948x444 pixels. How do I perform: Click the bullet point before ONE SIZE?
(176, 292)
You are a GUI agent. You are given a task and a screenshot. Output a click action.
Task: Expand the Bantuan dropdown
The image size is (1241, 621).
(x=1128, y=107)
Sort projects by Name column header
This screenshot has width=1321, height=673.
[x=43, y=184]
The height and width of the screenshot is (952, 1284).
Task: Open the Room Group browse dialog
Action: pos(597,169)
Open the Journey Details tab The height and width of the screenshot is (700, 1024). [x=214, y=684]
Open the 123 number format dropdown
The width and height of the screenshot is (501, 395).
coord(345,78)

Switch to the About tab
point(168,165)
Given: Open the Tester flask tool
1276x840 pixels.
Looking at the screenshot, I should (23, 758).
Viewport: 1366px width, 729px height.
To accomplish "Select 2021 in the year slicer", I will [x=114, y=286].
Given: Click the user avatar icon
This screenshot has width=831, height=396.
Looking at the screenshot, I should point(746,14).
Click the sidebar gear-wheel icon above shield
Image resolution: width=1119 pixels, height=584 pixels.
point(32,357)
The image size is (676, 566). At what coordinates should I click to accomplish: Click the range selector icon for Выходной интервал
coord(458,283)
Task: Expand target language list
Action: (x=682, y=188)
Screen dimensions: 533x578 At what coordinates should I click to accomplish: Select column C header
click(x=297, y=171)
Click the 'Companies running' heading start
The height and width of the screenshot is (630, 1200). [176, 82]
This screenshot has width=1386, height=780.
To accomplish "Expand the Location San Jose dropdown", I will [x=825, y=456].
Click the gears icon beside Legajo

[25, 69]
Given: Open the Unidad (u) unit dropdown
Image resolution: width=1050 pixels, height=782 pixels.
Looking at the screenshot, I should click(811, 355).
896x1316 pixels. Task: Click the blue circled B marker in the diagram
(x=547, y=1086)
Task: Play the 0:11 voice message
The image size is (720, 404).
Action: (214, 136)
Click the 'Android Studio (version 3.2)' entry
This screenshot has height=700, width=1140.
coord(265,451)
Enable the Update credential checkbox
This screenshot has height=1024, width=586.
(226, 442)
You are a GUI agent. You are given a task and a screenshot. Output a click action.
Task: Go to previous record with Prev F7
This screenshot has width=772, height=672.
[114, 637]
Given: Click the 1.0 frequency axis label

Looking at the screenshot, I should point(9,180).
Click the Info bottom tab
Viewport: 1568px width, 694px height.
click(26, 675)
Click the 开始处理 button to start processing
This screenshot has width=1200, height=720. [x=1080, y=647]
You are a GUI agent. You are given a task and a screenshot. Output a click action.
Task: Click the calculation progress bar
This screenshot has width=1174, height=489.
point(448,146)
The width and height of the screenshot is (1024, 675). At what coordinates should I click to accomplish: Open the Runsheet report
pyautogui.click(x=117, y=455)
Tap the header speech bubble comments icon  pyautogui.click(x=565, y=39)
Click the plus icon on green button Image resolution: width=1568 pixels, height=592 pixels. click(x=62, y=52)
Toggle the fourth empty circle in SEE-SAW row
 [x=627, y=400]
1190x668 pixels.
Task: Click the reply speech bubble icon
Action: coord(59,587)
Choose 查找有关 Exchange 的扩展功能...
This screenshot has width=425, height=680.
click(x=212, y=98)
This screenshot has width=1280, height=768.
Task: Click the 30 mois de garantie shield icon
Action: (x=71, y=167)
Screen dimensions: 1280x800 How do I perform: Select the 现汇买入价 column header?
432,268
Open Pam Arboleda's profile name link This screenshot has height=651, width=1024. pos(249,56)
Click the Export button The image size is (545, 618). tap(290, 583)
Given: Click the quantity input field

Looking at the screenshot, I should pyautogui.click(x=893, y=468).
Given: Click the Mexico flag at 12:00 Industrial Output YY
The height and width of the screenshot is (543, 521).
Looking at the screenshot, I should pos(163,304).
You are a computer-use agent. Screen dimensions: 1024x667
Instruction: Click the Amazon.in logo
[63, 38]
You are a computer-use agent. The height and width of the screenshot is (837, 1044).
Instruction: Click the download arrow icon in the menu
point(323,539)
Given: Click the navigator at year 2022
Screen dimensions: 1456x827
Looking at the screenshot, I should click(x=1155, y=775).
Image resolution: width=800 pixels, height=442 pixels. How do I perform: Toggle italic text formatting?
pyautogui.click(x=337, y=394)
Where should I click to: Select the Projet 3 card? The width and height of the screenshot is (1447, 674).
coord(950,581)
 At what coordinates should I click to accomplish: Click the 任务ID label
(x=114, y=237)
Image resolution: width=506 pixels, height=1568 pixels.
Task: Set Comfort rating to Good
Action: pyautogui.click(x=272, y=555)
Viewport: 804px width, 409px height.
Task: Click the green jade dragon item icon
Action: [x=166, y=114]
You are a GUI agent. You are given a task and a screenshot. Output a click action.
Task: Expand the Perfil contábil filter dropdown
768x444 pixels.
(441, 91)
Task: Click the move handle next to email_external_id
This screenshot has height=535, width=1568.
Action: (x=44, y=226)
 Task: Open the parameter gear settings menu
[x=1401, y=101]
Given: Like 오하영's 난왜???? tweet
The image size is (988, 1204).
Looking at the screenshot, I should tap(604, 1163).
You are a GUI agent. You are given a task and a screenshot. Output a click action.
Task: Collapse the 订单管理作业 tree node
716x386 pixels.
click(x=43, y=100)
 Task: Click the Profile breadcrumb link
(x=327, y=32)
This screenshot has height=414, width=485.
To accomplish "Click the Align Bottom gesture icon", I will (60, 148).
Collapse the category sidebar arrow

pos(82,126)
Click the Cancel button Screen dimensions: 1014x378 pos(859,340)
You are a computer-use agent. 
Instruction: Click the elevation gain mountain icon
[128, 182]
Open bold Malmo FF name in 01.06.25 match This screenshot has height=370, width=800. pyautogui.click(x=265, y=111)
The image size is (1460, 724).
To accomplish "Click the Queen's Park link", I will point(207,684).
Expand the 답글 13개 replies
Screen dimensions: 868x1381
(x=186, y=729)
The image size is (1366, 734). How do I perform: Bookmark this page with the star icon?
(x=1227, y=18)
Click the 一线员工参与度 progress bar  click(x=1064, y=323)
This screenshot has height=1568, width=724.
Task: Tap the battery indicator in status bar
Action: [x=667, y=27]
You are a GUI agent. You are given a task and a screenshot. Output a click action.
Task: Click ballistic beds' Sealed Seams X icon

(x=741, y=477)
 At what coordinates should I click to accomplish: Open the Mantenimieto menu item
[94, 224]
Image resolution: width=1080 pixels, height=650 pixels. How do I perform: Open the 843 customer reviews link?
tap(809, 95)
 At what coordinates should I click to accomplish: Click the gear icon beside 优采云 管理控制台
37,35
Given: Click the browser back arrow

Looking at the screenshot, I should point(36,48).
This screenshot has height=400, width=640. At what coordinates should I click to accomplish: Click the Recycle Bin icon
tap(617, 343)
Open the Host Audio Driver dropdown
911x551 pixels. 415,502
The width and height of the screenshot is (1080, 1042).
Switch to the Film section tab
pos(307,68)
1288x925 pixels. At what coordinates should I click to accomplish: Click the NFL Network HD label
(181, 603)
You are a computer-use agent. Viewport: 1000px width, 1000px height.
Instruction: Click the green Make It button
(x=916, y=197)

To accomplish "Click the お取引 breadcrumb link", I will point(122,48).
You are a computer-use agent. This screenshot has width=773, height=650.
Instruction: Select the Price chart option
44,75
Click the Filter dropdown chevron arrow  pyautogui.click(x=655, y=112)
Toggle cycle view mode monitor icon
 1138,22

-*-

Work task> The lines from the beginning of the records through the line containing "Task: Expand the Bantuan dropdown" should be reproduced exactly. Include nothing else.

Solution>
948x444 pixels. How do I perform: Click the bullet point before ONE SIZE?
(176, 292)
You are a GUI agent. You are given a task and a screenshot. Output a click action.
Task: Expand the Bantuan dropdown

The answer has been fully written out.